Technical and human error. Our machines and our abilities to record data are not foolproof. Technicians handling hundreds of tubes, loading samples, and labeling samples can and do make mistakes. A common example occurs in televised football games, in which an official misreads a play and inappropriately assigns penalties. And a machine which has been calibrated wrong or whose calibration has drifted will also give erroneous data - the Hubble space telescope gave fuzzy pictures during the first few years of its operation due to faulty assembly.
Some machines and people are obviously less error-prone than others, and indeed, some technicians may never actually make any mistakes in their career. But there is always the possibility of error, and no amount of observations on any machine or person can show that a mistake is impossible (recalling our points about sampling error above).
Unintentional Bias. Biases are consistent differences between the data gathered and what the data are thought to represent. In particular, bias is a tendency of the data to fall more on one side of the average than the other, which distinguishes it from sampling error. Whereas sampling error tends to balance itself out in the average as more observations are gathered, bias persists -- when data are biased, gathering bigger samples means that the average of the data is certain to differ from the expected average (or the true average). For example, opinion polls are often conducted over the telephone. Data gathered in these surveys do not represent people who lack telephones, and those data would be biased if people lacking phones had consistently different opinions than people with phones. Or consider the frequency of people carrying the AIDS virus. At this time, the frequency in the U.S. population is thought to be something like 1 in 200. But the frequency of people with this virus would be much higher in some groups than in others (prostitutes versus nuns, for example). The data for one subgroup would then be a biased model of the population at large; this bias would be important when calculating the chance of acquiring the virus from a sexual encounter with someone who has lots of other sexual partners, for example.
Unintentional bias is easy to confuse with sampling error. Remember that bias represents a deviation consistently to one side. As an analogy, think of sighting-in a rifle.

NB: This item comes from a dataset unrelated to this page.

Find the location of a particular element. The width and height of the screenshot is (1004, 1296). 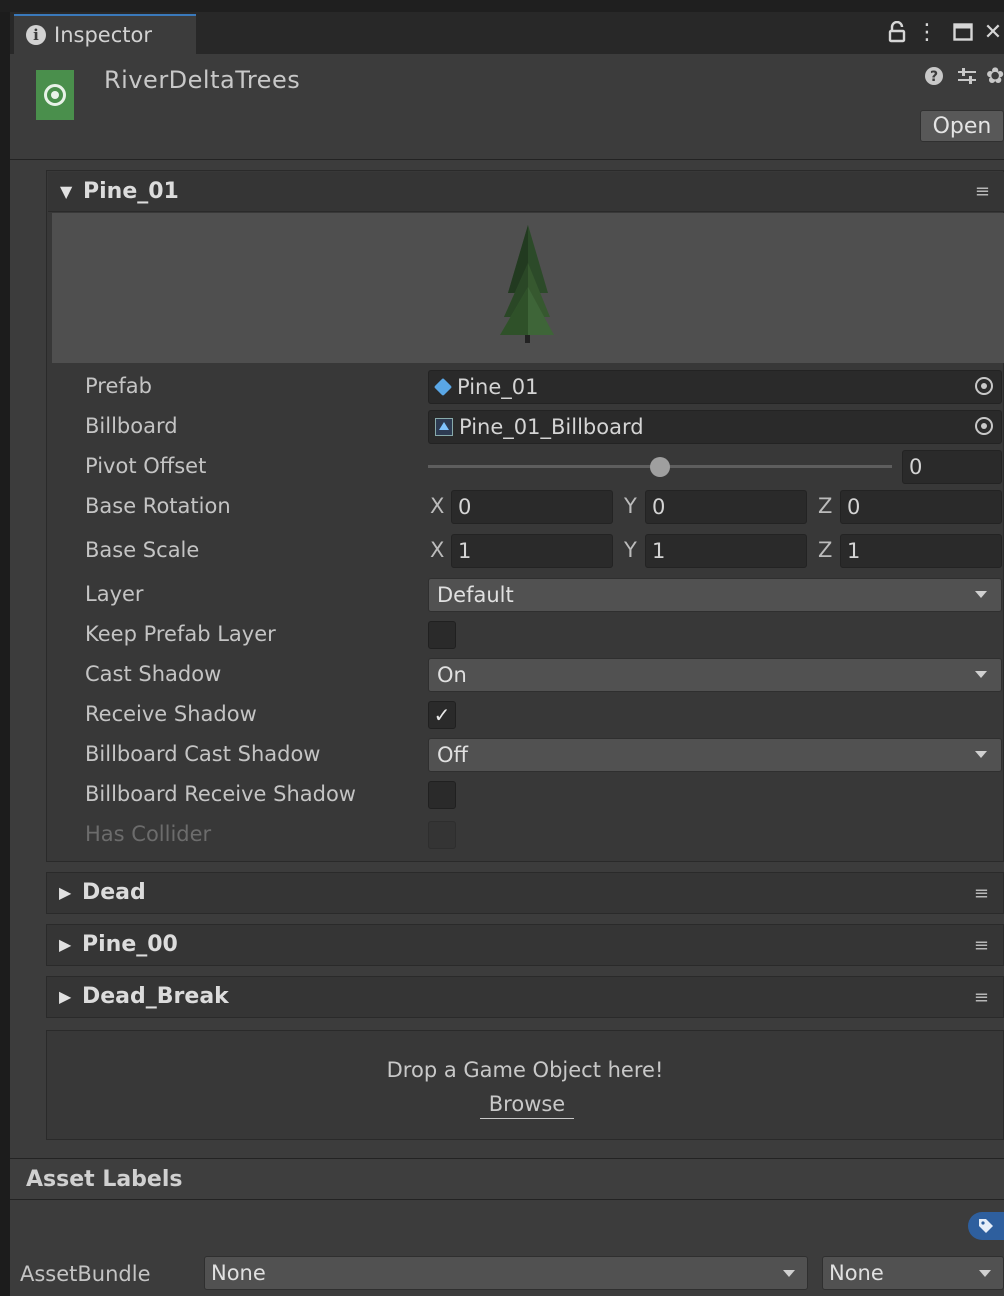

scale-x-input: 1 is located at coordinates (532, 551).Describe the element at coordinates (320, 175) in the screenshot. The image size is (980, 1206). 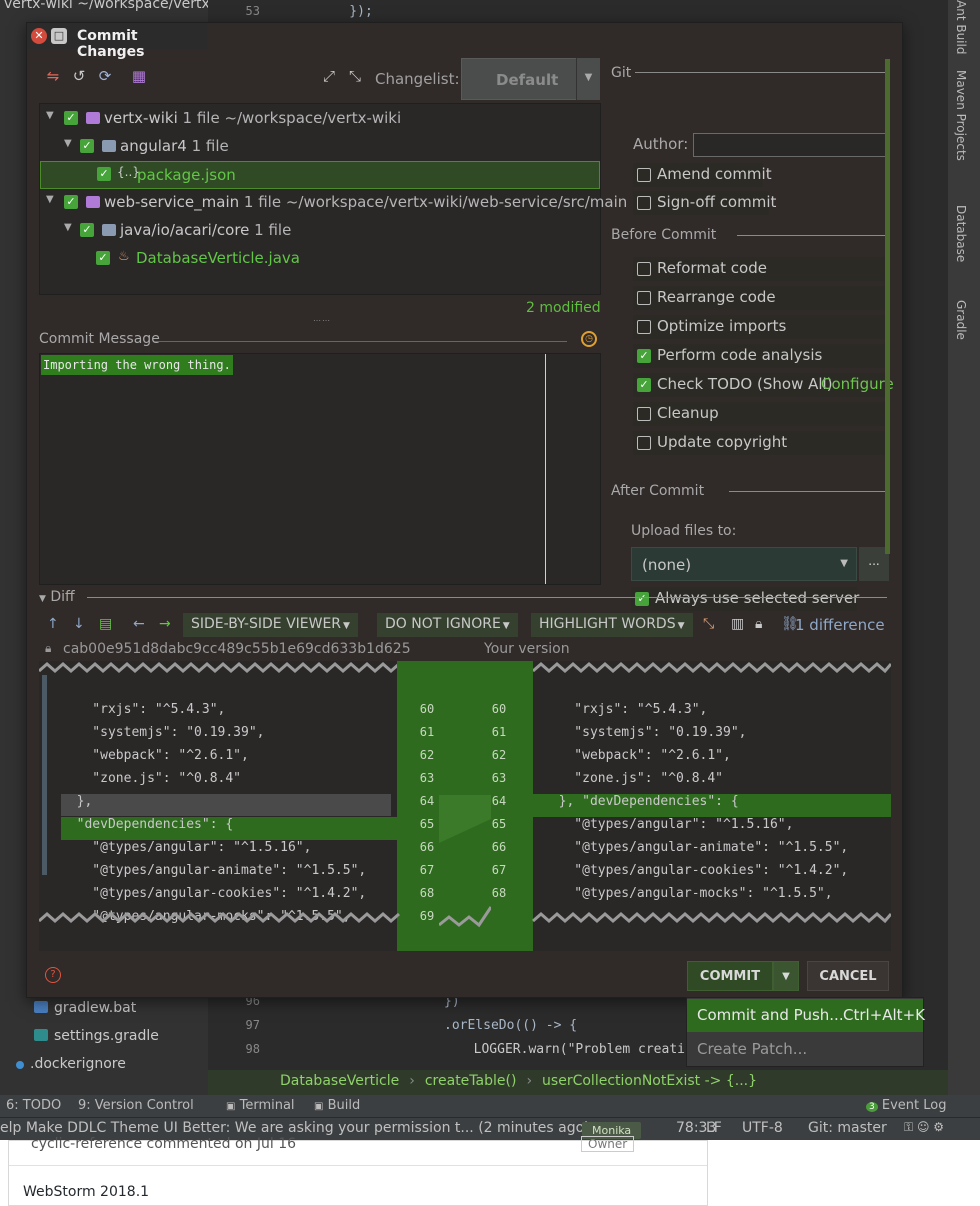
I see `tree-file-package-json: ✓ {..} package.json` at that location.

If the rifle sights are mis-aligned, the average of the bullets will consistently lie to one side of the bull's-eye, no matter how many shots are fired. This is analogous to bias. Where-ever the sights are set, however, bullets will lie in a cluster around the average point of impact; this scatter around the average is akin to sampling error.
Biases may occur by mistake
or deliberately. In this chapter,
we restrict attention to accidental
or unintentional bias. In a subsequent
module, we deal with the problem of deliberate bias,
as when people intentionally attempt to deceive.